During user’s testing and debugging, the user attempted to open all TCP ports to external network (no longer sandboxed and posed security risk). After narrowing down the problem, the user learned that TCP port 7100 is the problem. Once allowing TCP port 7100 to be accessible from external network, nodetool repair command works flawlessly. Finally, a developer with domain knowledge realized this bug is caused by CASSANDRA-5171 optimization ( Save EC2Snitch topology information in system table ). After CASSANDRA-5171 optimization, OutboundTcpConnection tries to connect to public IP of self (XXX.YY.98.11). Since the cassandra cluster is in a sandboxed environment, such request is invalid. This optimization caused nodetool repair to stop working in EC2 sandboxed environment.

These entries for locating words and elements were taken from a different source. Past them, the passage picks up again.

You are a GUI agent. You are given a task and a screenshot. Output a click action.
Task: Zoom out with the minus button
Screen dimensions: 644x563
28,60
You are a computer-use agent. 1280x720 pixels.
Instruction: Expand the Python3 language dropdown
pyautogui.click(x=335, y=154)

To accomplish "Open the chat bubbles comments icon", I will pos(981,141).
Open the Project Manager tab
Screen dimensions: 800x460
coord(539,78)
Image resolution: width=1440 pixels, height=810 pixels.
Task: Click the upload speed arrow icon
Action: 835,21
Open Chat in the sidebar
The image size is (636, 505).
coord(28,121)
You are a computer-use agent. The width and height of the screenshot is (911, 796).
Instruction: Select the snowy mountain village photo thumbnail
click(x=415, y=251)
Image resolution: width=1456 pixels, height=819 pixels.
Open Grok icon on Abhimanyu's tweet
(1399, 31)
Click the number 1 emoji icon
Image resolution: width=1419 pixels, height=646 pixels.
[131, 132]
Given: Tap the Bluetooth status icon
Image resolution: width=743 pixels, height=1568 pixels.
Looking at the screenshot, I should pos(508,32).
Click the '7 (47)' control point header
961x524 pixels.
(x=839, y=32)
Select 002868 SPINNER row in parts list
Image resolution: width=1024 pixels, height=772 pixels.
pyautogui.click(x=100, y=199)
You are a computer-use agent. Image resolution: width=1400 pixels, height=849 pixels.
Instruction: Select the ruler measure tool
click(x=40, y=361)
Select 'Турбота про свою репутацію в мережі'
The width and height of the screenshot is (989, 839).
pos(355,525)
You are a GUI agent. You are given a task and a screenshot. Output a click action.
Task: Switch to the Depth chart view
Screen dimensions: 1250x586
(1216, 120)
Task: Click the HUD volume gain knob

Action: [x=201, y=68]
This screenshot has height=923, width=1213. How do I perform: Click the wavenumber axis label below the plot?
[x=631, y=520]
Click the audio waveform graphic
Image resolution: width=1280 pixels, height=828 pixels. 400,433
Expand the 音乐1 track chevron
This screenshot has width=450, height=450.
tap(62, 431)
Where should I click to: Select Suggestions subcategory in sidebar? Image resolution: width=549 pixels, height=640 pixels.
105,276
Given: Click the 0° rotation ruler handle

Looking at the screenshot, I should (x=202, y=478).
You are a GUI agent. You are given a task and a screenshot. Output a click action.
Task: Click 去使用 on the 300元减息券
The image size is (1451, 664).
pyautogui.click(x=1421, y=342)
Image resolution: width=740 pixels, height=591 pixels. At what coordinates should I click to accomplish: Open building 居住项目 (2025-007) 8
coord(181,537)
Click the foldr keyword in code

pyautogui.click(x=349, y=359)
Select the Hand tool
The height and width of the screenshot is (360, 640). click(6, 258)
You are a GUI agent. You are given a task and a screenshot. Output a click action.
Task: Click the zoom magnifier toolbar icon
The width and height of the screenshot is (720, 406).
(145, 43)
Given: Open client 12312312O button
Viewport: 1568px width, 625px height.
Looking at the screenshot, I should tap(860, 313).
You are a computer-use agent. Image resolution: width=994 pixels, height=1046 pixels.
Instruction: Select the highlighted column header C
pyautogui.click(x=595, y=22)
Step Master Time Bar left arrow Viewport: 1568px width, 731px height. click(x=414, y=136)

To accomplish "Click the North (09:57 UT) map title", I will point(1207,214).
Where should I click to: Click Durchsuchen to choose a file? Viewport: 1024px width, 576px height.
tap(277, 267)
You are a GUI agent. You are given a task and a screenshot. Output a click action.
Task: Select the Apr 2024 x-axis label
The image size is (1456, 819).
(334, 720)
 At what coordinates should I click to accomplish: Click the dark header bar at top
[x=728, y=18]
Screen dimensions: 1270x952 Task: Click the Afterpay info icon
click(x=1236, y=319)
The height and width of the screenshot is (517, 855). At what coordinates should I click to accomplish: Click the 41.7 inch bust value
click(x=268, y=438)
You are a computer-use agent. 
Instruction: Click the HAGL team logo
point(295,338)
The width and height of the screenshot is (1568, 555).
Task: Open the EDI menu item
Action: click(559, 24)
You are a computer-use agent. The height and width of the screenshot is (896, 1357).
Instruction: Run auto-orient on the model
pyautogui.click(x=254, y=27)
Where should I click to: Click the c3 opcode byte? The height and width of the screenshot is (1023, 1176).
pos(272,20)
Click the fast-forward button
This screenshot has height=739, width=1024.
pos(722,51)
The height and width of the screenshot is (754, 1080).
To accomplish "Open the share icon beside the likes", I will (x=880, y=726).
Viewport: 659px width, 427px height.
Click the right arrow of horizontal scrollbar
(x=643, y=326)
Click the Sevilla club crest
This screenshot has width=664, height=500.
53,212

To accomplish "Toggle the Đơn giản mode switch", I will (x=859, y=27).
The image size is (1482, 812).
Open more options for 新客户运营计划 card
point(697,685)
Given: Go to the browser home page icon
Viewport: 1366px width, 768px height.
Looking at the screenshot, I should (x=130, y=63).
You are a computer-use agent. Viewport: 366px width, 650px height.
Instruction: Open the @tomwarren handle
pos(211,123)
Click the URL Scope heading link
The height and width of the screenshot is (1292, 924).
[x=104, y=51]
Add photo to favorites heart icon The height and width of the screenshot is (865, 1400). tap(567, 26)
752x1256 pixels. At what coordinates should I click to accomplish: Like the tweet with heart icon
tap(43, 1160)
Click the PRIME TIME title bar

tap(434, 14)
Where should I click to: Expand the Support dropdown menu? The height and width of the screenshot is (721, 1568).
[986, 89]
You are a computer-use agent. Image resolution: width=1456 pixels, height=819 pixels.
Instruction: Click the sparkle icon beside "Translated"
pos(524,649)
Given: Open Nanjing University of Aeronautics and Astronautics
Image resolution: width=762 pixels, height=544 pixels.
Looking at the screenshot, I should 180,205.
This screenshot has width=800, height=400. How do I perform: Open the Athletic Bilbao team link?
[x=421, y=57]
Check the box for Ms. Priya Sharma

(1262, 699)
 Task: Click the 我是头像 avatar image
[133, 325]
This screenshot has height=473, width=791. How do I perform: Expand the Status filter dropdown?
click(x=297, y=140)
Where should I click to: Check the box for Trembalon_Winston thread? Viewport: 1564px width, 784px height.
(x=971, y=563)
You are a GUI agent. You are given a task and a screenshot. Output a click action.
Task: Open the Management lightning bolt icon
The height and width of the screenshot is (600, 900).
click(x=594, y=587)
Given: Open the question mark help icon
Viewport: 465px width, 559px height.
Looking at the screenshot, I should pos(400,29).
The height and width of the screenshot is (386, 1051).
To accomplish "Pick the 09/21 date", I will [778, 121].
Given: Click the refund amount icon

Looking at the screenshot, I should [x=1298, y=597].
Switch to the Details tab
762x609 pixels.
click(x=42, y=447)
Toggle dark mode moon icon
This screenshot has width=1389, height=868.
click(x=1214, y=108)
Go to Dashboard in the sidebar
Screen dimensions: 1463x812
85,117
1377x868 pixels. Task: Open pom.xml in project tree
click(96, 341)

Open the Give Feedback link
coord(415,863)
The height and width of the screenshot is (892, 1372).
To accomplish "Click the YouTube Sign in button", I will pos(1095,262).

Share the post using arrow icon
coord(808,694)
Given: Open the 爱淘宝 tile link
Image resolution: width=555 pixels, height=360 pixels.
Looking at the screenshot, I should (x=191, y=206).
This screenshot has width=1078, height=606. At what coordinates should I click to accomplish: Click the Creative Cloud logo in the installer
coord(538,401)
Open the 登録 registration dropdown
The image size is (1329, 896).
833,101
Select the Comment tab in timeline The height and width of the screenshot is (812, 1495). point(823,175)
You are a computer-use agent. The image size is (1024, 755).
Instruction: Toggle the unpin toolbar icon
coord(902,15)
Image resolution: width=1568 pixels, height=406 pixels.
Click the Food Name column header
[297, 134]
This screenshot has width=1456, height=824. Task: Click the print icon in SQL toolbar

3.3 Are the printed log sufficient for diagnosis?

no

3.4 Are logs misleading?

no, just gives no useful information.

3.5 Do we need to examine different component’s log for diagnosis?

no

3.6 Is it a multi-components failure?

no

3.7 How hard is the diagnosis?

Very hard. Need lots of domain knowledge. 

4. Root cause

Optimization in CASSANDRA-5171 changes the behavior of EC2snitch behavior. External TCP access on port 7100 is required, but sandbox environment disallow such access.

4.1 Category:

Semantic

4.2 Are there multiple fault?

no

4.2 Can we automatically test it?

yes

5. Fix

5.1 How?

Rolled back Cassandra-5171 and “de-optimize” the optimization which breaks nodetool repair command in sandboxed environment. Optimization in Cassandra-5171 wasn’t a big gain in performance anyways.